TASK STATEMENT: Return, exactly and in full, the lines of the records below starting at the one with "Select the registrant name 河南省昊德康医疗器械有限责任公司" and ending at the one with "1400x858 pixels.", and no other lines.

(Stored data entries)
- Opening Delimiter -

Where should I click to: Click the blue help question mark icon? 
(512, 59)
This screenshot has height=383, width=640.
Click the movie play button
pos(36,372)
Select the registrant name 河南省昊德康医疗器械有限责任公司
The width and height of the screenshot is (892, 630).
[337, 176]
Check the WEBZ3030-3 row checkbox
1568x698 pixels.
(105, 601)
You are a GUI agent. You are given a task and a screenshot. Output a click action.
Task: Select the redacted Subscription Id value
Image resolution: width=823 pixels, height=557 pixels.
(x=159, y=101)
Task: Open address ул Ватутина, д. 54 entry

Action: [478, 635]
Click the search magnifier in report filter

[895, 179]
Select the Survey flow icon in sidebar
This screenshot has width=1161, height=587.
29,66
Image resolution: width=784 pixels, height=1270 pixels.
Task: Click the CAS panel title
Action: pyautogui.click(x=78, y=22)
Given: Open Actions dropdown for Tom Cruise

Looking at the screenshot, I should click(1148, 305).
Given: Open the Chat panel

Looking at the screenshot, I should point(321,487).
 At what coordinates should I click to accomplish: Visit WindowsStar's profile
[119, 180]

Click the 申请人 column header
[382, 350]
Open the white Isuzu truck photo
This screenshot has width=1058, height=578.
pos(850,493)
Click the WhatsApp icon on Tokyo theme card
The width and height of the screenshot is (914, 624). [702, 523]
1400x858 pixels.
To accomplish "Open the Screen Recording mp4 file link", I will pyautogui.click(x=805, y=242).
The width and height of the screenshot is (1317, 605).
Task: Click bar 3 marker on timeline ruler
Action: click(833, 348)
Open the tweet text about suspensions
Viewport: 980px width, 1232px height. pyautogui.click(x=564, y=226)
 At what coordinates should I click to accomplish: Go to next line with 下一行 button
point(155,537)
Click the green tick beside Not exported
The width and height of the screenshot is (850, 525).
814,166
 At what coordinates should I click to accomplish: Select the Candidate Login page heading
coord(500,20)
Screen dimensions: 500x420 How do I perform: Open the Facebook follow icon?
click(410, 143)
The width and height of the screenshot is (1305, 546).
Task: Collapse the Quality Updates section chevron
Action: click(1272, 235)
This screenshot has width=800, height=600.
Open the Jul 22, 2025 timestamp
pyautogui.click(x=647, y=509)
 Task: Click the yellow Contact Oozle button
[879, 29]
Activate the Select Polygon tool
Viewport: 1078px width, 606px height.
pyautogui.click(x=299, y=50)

- Closing Delimiter -

PROBLEM SOLUTION:
Select the registrant name 河南省昊德康医疗器械有限责任公司
The width and height of the screenshot is (892, 630).
[337, 176]
Check the WEBZ3030-3 row checkbox
1568x698 pixels.
(105, 601)
You are a GUI agent. You are given a task and a screenshot. Output a click action.
Task: Select the redacted Subscription Id value
Image resolution: width=823 pixels, height=557 pixels.
(x=159, y=101)
Task: Open address ул Ватутина, д. 54 entry

Action: [478, 635]
Click the search magnifier in report filter

[895, 179]
Select the Survey flow icon in sidebar
This screenshot has width=1161, height=587.
29,66
Image resolution: width=784 pixels, height=1270 pixels.
Task: Click the CAS panel title
Action: pyautogui.click(x=78, y=22)
Given: Open Actions dropdown for Tom Cruise

Looking at the screenshot, I should click(1148, 305).
Given: Open the Chat panel

Looking at the screenshot, I should point(321,487).
 At what coordinates should I click to accomplish: Visit WindowsStar's profile
[119, 180]

Click the 申请人 column header
[382, 350]
Open the white Isuzu truck photo
This screenshot has width=1058, height=578.
pos(850,493)
Click the WhatsApp icon on Tokyo theme card
The width and height of the screenshot is (914, 624). [702, 523]
1400x858 pixels.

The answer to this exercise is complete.